Workers’ Memorial Day is a time to remember the men and women who have lost their lives on the job and renew our commitment to securing safe and healthy working conditions for all workers.

Worldwide, an estimated 2.3 million people die each year from work-related accidents and illnesses. In California, 422 workers lost their lives in 2018. California’s 19 million workers have helped build the fifth-largest economy in the world, and the contributions of our workforce help all Californians to live and thrive in the state. Workers serving in California’s many industries put themselves at risk of serious injury every day.

This Workers’ Memorial Day, the heroism of our essential workers is on display all across the state as health care workers, emergency response personnel, law enforcement, farm workers, grocery workers, port workers, delivery drivers, child care workers, utility workers, janitors and others continue to serve their fellow Californians during these challenging times. California is profoundly grateful to these women and men and is committed to protecting those who are protecting us.

Our state is at the forefront of workplace safety and has taken urgent action during the COVID-19 pandemic to ensure front-line workers are taken care of in the workplace and at home. Cal/OSHA has posted infection prevention guidance to help employers comply with safety requirements. My administration has taken emergency action to ensure two weeks of supplemental paid sick leave to certain food sector workers, and provided health and safety standards to increase worker and customer protection at food facilities. Other critical supports include temporary housing options for front-line health care workers to help keep their families safe and ensuring that essential workers have the child care resources they need.

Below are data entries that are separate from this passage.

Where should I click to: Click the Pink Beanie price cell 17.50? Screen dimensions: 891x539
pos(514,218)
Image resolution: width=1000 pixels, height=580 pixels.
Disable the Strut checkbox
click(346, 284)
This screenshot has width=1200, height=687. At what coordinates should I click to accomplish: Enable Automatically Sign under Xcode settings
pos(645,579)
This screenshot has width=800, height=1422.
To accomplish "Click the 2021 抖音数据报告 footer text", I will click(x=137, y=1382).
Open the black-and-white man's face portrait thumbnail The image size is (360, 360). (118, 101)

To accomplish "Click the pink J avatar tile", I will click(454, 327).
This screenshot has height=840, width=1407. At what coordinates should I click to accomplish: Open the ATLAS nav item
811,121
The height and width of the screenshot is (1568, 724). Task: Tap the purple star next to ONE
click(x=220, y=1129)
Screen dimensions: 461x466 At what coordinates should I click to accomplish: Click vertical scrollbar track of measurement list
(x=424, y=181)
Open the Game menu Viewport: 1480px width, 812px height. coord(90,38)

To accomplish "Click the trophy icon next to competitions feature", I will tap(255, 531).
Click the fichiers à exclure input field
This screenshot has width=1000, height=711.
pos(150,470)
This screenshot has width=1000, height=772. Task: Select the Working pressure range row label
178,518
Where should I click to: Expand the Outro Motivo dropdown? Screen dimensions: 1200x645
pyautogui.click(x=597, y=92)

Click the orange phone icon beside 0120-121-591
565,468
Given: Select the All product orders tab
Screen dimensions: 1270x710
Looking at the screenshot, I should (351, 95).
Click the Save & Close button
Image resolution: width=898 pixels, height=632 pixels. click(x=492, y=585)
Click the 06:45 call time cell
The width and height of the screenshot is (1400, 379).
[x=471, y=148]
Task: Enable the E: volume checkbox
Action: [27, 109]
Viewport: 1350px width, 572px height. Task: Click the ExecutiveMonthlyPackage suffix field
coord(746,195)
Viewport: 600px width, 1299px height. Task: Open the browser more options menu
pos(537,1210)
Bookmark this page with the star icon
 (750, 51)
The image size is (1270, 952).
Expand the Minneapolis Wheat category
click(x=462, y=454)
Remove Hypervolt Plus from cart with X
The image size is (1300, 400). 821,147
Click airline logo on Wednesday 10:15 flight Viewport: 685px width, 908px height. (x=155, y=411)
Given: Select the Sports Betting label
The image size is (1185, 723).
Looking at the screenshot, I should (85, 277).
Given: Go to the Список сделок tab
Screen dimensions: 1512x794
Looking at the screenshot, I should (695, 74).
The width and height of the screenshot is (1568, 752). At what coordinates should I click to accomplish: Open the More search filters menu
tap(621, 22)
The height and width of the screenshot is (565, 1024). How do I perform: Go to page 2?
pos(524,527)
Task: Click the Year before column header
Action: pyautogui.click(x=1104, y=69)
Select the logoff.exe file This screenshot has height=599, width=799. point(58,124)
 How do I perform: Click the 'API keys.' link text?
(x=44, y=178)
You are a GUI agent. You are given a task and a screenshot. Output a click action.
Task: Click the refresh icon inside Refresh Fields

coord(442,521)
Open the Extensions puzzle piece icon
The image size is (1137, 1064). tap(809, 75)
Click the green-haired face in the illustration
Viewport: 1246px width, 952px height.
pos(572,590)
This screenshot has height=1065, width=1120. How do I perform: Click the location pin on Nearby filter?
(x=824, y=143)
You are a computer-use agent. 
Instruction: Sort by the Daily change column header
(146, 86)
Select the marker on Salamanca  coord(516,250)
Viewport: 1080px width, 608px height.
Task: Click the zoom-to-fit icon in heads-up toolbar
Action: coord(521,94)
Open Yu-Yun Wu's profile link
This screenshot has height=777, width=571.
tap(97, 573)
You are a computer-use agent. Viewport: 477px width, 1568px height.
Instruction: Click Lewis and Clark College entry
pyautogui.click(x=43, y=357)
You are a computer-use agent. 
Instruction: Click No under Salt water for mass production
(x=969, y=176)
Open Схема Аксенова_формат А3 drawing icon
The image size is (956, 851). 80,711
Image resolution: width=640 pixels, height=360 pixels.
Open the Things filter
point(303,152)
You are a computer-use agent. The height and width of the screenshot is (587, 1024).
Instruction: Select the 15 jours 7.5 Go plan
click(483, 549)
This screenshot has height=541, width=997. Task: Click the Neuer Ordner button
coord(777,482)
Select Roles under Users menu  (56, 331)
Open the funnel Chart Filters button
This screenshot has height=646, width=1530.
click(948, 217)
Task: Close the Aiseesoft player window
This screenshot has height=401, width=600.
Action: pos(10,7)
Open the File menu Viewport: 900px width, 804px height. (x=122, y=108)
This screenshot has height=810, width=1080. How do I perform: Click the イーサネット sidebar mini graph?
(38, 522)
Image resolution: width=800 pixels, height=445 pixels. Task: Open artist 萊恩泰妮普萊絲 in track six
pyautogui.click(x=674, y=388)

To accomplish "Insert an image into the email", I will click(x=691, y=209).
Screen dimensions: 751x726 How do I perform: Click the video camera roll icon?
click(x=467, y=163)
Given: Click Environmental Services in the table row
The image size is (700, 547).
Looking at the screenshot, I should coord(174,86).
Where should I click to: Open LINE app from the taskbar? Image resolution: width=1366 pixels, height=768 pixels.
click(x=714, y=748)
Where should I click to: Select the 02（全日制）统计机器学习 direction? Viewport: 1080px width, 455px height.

California has a long history of establishing and enforcing safeguards that always meet and frequently exceed federal requirements. California was the first state in the nation to adopt an Injury and Illness Prevention Program standard in 1991, a comprehensive rule that ensures training to prevent workplace hazards. Our state was also the first to address the dangers heat poses to outdoor workers following brutal heat waves in 2005 that killed 10 workers. Cal/OSHA’s outdoor heat illness regulation, now known as the Maria Isabel Vasquez Jimenez heat illness prevention standard, was adopted on an emergency basis in August 2005 and strengthened in 2015.

As California responds to and recovers from the COVID-19 pandemic, we will continue our legacy of robust policies that protect the health and safety of our workforce. We are committed to listening to workers about what it takes to rebuild a fair, green and prosperous economy.

California continues to engage in outreach, public awareness and education efforts to inform employers of their responsibilities and workers of their right to a workplace where injuries, illnesses and deaths are preventable. Together, we will make every effort to prevent occupational fatalities and serious injuries, and provide a safe and healthful workplace for all.